=== Document segment ===
SNAP ontology and cookbook: issues

53 views
Skip to first unread message

Vladimir Alexiev

unread,
Sep 18, 2014, 1:43:19 PM9/18/14
to ancient...@googlegroups.com
  1. Only familial/intimate/servant/slave, not professional (student, workshop of), nor groups. Professional are covered by AgRelOn and are needed by Getty ULAN. Ain't they in scope?
  2. All relations modeled as classes (good, allows for time/place/qualification). But the modeling of relations is asymmetric, even for inherently symmetric relations. Eg 
       <person1> snap:has-bond <person1/sibling>.
       <person1/sibling> a snap:Sibling; snap:bond-with <person2>.
     So eg to find all siblings of <person2>, one needs to use complicated queries searching in both directions.
  3. No abstraction of gender: many links implicitly say stuff about the gender of the linked people
  4. imports LAWD, SAWS, OA, PROV, FOAF, maybe ECRM? Why so many, do you use all of them?
  5. associatedDate & associatedPlace listed as both data and object properties? Protege got confused
  6. Try validating snap.owl with the Manchester Validator http://mowl-power.cs.man.ac.uk:8080/validator/. Try to stick to OWL QL or OWL RL. Reducing the imports should help
  7. No definitions of terms (!?!?!?). Eg what's the difference between Bond and Link, resp has-bond and has-link?
  8. snap:QuAC (?!?!) equivalentClass dct:Agent, foaf:Agent, lawd:Agent. A real poor name for your key class. Allegations to ducks not withstanding ;-)
  9. Property names using "-" are unusual. Better use camelCase (eg hasBond, hasLink)
  10. hi-jacking others' ontologies: efrbroo:F10_Person equivalentClass lawd:Person

  1. Not sure what is the utility of #this. You could just go like this, with the same effect (whole file being fetched at once)
=== Information supplied ===
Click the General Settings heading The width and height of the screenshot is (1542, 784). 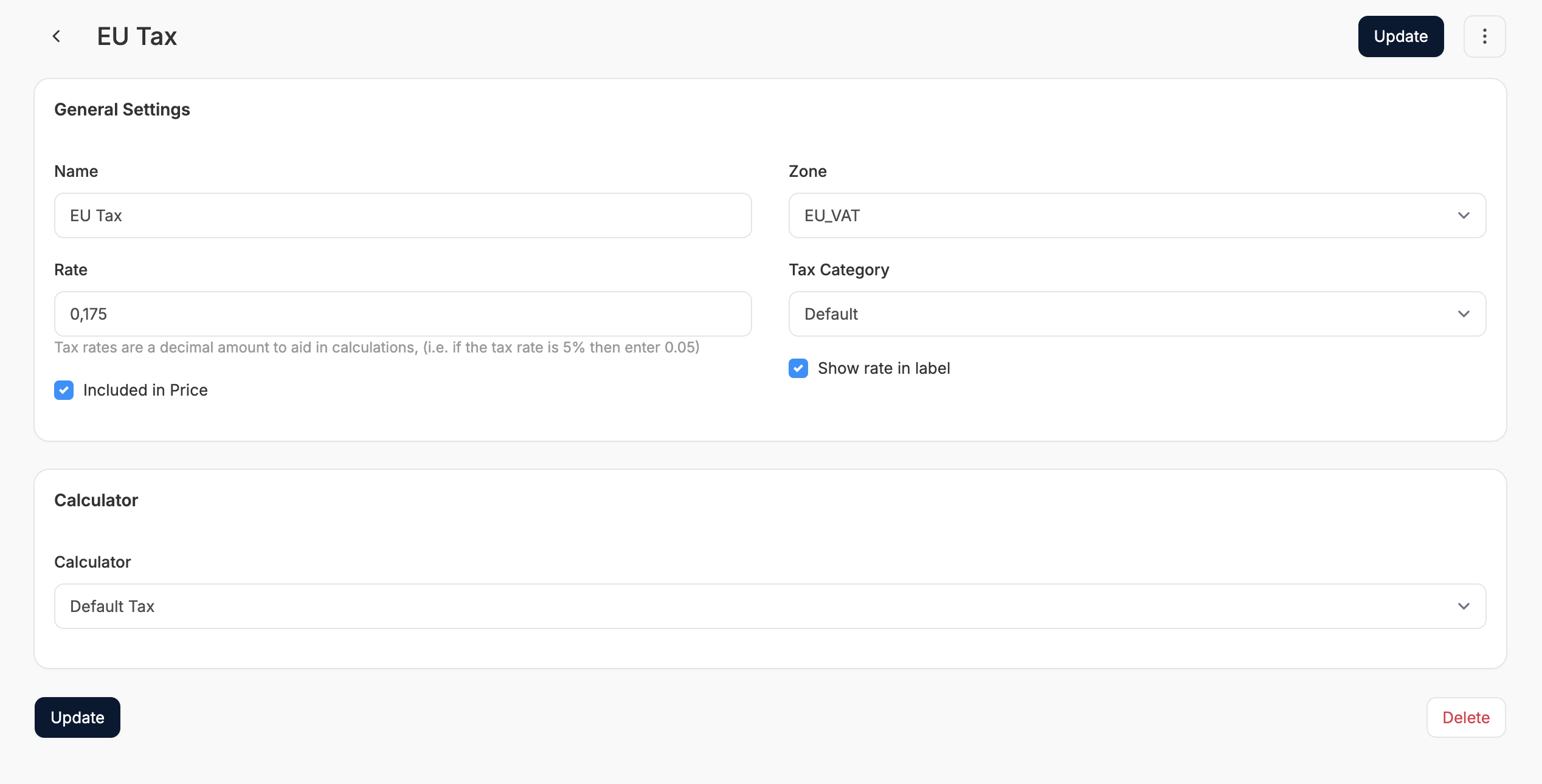point(122,109)
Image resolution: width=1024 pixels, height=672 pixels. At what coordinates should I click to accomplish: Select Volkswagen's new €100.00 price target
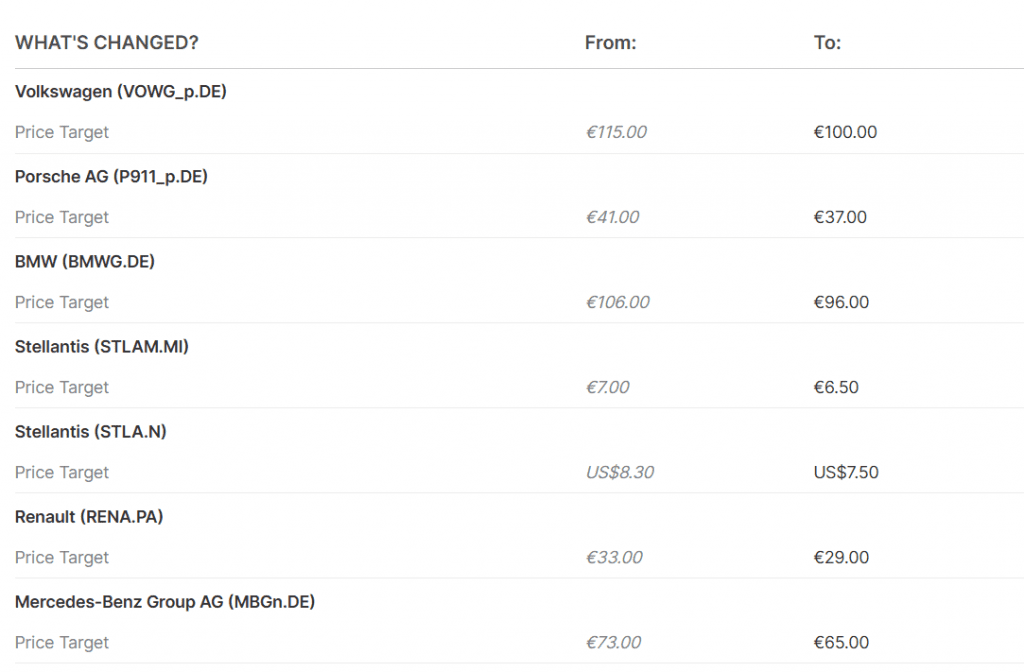click(845, 132)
===
▸ **Given exercise**:
Reproduce the SNAP ontology post word for word, between "SNAP ontology and" and "snap:Sibling; snap:bond-with <person2>.", inclusive. The material above is separate from the SNAP ontology post.

▸ **Written answer**:
SNAP ontology and cookbook: issues

53 views
Skip to first unread message

Vladimir Alexiev

unread,
Sep 18, 2014, 1:43:19 PM9/18/14
to ancient...@googlegroups.com
  1. Only familial/intimate/servant/slave, not professional (student, workshop of), nor groups. Professional are covered by AgRelOn and are needed by Getty ULAN. Ain't they in scope?
  2. All relations modeled as classes (good, allows for time/place/qualification). But the modeling of relations is asymmetric, even for inherently symmetric relations. Eg 
       <person1> snap:has-bond <person1/sibling>.
       <person1/sibling> a snap:Sibling; snap:bond-with <person2>.